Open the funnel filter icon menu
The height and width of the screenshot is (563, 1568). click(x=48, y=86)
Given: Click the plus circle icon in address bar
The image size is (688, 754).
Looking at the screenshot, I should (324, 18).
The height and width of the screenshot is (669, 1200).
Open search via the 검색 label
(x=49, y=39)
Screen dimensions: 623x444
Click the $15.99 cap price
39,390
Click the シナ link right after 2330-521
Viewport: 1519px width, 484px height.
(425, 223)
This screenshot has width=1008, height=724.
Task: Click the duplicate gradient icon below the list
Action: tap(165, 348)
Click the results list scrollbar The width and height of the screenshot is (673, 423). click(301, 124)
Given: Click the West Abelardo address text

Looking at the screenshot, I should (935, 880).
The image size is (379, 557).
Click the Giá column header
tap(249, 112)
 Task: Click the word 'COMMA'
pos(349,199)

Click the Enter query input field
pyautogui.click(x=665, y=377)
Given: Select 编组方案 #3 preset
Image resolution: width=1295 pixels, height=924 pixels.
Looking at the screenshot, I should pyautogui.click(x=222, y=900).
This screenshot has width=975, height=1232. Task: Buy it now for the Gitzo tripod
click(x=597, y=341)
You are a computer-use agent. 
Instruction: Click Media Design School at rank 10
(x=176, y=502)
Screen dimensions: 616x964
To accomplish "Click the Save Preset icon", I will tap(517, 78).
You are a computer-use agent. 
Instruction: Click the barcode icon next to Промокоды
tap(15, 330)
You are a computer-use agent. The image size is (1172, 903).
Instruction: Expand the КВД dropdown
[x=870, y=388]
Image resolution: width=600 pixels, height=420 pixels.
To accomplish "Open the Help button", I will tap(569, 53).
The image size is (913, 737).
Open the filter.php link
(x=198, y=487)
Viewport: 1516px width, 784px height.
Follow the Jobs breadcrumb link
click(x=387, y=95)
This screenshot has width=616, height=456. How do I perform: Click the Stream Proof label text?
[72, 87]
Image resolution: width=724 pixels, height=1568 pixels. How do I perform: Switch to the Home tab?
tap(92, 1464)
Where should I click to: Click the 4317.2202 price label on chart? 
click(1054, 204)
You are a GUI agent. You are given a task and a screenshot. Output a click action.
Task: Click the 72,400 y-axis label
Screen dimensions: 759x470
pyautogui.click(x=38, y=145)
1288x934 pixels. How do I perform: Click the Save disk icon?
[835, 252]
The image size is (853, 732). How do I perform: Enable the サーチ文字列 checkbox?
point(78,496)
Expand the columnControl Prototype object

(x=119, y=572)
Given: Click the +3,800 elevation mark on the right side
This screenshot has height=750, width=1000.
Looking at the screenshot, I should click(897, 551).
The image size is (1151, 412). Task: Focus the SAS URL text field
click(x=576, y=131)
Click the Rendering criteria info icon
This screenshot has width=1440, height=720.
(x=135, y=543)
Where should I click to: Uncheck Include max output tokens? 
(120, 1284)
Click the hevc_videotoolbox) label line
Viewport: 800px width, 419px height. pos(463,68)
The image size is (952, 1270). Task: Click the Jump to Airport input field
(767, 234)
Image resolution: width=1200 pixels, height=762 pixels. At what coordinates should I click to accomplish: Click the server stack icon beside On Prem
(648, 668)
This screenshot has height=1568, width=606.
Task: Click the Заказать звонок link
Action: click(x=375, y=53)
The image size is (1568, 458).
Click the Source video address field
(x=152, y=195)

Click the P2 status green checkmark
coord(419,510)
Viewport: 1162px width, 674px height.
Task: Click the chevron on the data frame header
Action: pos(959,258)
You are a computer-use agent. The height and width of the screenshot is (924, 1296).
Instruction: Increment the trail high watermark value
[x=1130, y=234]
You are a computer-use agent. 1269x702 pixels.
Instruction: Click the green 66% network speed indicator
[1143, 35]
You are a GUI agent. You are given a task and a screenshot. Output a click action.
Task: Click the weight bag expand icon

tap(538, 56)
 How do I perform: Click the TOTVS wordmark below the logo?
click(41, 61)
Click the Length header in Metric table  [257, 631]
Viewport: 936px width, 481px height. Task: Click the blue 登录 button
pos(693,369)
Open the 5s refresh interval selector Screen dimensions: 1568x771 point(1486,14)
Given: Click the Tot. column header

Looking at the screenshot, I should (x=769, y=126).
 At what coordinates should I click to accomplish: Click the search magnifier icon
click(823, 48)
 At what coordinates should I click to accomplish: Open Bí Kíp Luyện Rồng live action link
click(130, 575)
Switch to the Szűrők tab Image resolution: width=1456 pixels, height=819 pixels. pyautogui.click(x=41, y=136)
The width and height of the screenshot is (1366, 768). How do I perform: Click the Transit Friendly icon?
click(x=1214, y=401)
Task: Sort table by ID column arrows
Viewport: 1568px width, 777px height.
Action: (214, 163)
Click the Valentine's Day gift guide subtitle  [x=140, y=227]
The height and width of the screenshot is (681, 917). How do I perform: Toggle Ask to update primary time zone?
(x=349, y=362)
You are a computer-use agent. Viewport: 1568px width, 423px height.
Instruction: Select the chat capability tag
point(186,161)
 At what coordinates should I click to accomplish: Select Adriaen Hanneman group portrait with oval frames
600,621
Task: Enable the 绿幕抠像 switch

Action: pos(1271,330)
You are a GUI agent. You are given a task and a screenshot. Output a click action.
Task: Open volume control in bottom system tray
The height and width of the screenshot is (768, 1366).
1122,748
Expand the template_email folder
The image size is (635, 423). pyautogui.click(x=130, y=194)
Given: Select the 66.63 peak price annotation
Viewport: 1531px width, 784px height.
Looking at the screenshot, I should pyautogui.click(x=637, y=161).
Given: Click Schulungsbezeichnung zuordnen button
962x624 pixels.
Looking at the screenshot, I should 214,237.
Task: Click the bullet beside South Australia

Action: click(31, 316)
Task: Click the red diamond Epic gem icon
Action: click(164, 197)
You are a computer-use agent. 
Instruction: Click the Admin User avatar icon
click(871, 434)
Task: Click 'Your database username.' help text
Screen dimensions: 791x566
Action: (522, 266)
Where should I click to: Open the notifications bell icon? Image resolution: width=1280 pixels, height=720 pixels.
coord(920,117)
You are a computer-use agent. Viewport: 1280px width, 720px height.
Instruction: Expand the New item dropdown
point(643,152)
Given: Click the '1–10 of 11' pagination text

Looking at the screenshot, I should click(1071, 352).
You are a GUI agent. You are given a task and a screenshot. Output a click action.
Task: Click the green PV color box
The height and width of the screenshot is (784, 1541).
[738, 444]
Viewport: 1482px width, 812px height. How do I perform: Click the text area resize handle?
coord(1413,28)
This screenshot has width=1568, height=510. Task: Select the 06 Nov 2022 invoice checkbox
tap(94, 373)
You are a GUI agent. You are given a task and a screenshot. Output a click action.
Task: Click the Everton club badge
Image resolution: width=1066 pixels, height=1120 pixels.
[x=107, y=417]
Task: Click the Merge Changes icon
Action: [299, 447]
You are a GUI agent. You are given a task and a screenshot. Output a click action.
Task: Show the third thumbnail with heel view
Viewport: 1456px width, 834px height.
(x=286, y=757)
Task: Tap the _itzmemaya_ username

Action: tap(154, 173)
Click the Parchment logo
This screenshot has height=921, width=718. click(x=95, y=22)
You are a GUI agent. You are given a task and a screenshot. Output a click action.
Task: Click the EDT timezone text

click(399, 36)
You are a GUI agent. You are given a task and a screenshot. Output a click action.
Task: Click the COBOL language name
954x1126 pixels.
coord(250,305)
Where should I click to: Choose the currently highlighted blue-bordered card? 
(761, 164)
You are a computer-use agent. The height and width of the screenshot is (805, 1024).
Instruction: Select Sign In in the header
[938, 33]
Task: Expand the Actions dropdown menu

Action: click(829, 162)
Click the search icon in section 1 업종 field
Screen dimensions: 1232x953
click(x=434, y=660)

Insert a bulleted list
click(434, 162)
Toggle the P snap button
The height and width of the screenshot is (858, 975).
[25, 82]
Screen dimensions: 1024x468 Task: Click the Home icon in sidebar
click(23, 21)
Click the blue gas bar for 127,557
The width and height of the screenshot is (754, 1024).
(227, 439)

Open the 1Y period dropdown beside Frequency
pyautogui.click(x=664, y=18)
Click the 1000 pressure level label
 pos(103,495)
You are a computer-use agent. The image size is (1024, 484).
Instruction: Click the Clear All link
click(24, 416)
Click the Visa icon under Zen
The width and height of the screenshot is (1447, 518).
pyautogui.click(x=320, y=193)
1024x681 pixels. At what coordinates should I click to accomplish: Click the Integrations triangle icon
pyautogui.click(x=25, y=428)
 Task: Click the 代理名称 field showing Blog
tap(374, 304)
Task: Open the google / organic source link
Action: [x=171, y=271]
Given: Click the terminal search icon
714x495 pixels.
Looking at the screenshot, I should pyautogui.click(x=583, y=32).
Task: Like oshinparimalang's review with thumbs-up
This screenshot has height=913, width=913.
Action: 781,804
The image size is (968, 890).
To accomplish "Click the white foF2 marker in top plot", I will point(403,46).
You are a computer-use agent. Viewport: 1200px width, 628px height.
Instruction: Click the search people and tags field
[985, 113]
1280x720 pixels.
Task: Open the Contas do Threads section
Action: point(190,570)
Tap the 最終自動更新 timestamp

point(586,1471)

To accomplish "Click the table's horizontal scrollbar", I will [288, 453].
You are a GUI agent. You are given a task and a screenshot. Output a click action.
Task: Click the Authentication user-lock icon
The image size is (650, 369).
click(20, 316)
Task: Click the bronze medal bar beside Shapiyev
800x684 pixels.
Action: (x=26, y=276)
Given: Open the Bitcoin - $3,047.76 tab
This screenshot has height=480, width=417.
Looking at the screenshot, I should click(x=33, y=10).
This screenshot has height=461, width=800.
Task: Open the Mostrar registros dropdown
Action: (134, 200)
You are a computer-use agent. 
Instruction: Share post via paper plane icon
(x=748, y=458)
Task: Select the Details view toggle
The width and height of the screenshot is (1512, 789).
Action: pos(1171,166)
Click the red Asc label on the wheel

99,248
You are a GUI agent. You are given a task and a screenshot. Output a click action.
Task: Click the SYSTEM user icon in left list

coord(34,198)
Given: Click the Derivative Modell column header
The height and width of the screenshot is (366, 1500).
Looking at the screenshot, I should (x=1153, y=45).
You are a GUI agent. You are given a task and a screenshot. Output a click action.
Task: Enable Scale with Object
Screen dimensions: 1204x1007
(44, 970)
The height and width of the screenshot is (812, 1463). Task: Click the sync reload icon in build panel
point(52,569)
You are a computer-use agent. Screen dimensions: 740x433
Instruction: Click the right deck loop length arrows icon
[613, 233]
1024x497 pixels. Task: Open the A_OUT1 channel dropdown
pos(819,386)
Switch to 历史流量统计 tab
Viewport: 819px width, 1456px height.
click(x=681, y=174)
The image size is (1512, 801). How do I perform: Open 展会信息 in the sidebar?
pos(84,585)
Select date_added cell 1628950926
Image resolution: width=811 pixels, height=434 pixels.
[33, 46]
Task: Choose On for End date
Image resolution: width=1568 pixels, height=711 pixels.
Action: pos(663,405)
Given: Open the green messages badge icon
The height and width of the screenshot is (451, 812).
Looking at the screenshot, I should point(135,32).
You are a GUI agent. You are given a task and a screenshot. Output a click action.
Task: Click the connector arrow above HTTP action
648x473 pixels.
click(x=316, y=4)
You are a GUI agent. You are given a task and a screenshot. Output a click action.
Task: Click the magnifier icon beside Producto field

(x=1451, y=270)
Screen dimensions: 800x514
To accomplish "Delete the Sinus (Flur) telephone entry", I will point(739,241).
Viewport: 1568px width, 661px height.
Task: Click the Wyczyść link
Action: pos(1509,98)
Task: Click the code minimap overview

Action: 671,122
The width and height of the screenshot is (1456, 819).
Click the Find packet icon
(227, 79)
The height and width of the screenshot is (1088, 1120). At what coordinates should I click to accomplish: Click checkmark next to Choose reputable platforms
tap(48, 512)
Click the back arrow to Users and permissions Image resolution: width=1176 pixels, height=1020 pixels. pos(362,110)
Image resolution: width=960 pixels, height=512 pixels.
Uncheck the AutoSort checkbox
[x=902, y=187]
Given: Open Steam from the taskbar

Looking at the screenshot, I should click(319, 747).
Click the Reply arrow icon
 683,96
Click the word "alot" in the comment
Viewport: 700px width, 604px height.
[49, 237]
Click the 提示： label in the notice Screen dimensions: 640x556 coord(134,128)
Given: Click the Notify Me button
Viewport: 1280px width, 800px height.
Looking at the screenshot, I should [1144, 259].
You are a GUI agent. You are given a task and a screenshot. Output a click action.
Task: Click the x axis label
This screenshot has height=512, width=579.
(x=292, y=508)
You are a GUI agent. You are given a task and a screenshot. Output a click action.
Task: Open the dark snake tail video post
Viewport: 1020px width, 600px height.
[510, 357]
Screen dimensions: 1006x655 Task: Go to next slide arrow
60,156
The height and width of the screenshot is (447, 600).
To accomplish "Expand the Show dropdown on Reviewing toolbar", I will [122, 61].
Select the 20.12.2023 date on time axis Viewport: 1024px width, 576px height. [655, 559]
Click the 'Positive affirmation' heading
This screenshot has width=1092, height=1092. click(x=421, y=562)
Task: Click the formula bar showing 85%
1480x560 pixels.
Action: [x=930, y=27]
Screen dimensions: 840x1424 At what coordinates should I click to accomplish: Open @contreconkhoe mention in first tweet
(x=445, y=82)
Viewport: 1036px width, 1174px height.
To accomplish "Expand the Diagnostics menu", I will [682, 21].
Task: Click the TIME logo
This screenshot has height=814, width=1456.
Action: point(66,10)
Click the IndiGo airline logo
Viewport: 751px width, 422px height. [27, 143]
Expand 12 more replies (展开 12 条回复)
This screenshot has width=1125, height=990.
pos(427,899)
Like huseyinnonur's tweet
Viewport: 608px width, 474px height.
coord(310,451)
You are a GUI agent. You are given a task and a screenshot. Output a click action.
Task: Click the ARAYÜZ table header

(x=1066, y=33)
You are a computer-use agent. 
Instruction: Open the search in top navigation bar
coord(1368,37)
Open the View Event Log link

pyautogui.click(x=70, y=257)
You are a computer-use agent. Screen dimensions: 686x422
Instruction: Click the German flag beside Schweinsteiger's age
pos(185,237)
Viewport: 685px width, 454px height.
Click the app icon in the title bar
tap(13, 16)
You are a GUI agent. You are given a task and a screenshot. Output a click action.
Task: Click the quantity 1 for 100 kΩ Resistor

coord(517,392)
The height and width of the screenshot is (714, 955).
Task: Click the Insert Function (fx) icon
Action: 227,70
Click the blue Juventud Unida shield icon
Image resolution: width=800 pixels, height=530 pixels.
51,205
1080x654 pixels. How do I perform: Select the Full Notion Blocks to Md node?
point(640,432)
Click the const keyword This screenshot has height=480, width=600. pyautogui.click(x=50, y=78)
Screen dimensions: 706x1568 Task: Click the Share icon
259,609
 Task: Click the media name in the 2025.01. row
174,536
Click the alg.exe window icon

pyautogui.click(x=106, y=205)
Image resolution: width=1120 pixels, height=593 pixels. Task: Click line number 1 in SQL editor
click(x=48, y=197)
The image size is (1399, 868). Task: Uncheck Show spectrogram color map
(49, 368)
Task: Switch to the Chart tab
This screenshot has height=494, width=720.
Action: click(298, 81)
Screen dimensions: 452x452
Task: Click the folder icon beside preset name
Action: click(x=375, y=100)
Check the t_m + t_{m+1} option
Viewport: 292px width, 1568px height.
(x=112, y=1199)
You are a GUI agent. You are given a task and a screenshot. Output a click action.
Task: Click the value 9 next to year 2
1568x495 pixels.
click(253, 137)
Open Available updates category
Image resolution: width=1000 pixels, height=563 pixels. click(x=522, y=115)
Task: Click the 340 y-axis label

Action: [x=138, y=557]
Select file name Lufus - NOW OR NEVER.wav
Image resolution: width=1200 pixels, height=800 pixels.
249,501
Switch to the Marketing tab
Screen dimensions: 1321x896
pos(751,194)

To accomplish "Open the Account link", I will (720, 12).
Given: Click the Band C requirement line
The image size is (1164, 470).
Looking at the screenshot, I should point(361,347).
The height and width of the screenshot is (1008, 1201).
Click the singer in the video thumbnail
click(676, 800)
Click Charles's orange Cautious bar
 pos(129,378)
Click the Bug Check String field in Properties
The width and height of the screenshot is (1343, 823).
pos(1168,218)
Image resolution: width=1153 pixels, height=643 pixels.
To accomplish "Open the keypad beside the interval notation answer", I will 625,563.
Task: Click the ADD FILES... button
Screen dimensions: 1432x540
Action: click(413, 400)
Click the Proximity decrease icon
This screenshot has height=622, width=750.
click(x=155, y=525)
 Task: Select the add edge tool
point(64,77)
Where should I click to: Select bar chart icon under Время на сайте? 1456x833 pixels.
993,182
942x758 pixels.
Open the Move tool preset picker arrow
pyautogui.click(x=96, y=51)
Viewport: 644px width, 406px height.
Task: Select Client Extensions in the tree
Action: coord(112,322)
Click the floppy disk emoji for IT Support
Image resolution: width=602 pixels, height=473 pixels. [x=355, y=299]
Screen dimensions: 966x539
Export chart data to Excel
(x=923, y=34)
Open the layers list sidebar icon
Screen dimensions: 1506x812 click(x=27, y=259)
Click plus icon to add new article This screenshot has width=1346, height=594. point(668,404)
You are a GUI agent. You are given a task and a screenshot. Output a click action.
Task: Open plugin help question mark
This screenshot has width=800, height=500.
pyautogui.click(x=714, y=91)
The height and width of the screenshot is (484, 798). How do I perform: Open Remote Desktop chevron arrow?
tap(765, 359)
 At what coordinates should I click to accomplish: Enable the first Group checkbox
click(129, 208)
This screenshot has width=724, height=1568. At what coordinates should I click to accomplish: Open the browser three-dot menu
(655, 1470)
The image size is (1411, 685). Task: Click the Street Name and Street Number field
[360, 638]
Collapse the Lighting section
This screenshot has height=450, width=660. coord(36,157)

++++++++

§ Task statement: Extract each line holding the word "badge" from the records.

§ Written reply:
Task: Click the Everton club badge
Given: Open the green messages badge icon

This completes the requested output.